## Instrução 1
Reproduza sem alterações os registros, do início deles até a linha que contém "will (720, 7).", incluindo essa linha.

------------------------------------------------------------

O Lobo de Martin Scorsese

Leonardo DiCaprio foi indicado ao Oscar de melhor ator por O Lobo de Wall Street
Leonardo DiCaprio foi indicado ao Oscar de melhor ator por O Lobo de Wall Street (Crédito: divulgação)

Há um momento em O Lobo de Wall Street no qual o personagem de Leonardo DiCaprio, o corretor ganancioso Jordan Belfort, literalmente se arrasta até a sua casa após o efeito de uma droga finalmente bater forte nele. A cena é memorável e diz muito sobre o que é o filme de Scorsese: irreverente e cômico sobre as escolhas extravagantes dos seus personagens e debochado no modo como narra as vidas quase inverossímeis desses corretores de bolsas de valores.

É um filme de personagem, antes de tudo, e mais especificamente de Belfort, inserindo-se assim na vertente de biografias que Scorsese tem em seu currículo, tais como Touro Indomável e O Aviador. E como estes, O Lobo de Wall Street também é baseado em uma figura real, afinal é uma adaptação da autobiografia de Jordan Belfort, um corretor de Long Island que passou 20 meses na prisão por fraude e por ter enganado inúmeros investidores em esquemas de corrupção durante a década de oitenta e noventa.

Diferentemente das cinebiografias anteriores de Scorsese, porém, aqui o filme apela mais para o humor decorrente da narração em off de Belfort e da quebra da “quarta parede”, isto é, ele conversa com o público, analisa as situações, e debocha dos próprios atos ou dos atos dos colegas – como se estivesse julgando o que viveu. Ao tomar essa decisão, Scorsese faz com que tenhamos alguma simpatia por um personagem, a princípio, tão desprezível. Não que saíamos da sessão gostando do sujeito, mas ficamos instigados e interessados em acompanhar a sua perturbada vida.

------------------------------------------------------------

## Instrução 2
Segundo a crítica sobre O Lobo de Wall Street, quanto tempo Jordan Belfort passou na prisão?

------------------------------------------------------------

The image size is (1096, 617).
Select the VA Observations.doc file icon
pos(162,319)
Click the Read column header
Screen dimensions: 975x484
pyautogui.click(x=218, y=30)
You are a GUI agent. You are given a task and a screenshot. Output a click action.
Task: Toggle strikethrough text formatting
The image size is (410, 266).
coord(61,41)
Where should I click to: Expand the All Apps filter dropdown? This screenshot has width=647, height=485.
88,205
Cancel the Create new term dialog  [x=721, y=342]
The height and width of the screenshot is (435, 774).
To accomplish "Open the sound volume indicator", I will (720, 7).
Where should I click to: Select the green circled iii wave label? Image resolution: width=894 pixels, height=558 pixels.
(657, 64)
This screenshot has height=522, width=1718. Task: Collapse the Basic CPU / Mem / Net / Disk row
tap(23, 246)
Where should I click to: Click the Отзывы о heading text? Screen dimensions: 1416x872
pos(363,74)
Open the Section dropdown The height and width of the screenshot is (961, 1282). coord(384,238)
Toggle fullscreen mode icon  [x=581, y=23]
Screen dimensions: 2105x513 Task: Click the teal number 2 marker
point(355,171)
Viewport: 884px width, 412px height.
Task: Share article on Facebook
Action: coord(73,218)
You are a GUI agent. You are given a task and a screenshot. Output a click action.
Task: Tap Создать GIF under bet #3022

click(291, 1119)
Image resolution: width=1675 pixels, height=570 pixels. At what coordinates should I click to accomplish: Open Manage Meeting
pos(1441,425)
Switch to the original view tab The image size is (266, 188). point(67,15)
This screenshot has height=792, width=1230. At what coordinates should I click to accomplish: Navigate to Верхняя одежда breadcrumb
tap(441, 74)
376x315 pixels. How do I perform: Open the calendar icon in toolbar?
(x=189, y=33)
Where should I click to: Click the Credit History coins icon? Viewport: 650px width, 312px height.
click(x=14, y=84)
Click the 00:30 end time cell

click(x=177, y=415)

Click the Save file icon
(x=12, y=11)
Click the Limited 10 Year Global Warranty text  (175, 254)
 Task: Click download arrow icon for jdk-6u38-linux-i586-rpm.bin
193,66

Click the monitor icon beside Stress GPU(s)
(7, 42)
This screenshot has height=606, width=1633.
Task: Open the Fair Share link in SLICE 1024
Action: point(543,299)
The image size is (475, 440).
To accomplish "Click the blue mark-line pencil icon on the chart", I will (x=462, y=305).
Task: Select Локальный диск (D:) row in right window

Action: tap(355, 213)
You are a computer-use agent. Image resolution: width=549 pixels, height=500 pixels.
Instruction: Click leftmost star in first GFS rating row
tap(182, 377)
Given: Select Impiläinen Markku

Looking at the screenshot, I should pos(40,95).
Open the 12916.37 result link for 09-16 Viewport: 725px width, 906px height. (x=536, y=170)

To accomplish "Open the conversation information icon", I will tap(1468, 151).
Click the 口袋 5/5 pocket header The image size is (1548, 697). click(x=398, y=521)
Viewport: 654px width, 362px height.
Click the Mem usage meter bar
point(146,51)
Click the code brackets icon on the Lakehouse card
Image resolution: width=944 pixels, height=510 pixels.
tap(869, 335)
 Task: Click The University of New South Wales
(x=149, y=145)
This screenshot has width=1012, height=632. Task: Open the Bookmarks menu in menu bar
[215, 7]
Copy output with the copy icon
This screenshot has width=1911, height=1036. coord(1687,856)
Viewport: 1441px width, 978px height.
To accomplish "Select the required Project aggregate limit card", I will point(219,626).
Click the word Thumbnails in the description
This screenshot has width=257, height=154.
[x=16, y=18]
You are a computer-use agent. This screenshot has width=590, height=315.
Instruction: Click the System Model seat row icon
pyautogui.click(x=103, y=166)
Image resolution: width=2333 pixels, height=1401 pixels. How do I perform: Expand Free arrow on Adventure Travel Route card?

------------------------------------------------------------

## Solução completa 1
The image size is (1096, 617).
Select the VA Observations.doc file icon
pos(162,319)
Click the Read column header
Screen dimensions: 975x484
pyautogui.click(x=218, y=30)
You are a GUI agent. You are given a task and a screenshot. Output a click action.
Task: Toggle strikethrough text formatting
The image size is (410, 266).
coord(61,41)
Where should I click to: Expand the All Apps filter dropdown? This screenshot has width=647, height=485.
88,205
Cancel the Create new term dialog  [x=721, y=342]
The height and width of the screenshot is (435, 774).
To accomplish "Open the sound volume indicator", I will (720, 7).

## Solução completa 2
20 meses.